How many lines in the items below contain the word "height"? Reply with the number only.

++++++++++++++++++++

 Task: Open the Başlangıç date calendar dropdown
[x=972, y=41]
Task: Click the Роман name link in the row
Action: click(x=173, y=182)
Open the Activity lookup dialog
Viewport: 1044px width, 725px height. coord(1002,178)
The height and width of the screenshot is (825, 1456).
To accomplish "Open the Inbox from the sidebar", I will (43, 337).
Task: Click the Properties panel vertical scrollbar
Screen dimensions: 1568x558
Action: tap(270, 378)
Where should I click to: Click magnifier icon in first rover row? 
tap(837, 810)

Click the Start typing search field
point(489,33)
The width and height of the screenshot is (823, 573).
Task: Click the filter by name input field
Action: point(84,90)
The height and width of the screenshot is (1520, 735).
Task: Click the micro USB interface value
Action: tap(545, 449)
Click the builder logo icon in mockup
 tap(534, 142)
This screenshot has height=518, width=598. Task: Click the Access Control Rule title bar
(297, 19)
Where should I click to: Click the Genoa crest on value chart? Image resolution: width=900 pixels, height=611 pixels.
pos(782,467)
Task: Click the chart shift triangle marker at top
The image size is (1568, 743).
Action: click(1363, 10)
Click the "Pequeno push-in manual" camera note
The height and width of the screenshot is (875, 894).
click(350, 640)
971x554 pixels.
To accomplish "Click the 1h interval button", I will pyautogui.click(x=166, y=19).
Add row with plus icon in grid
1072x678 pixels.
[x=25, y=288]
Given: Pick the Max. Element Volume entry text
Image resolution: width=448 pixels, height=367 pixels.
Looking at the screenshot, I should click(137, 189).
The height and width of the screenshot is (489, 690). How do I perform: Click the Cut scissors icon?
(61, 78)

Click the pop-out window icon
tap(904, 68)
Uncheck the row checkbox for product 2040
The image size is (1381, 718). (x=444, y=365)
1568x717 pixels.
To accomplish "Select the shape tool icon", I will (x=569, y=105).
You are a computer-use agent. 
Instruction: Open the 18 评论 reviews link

++++++++++++++++++++

| COMPLETED TASK |
9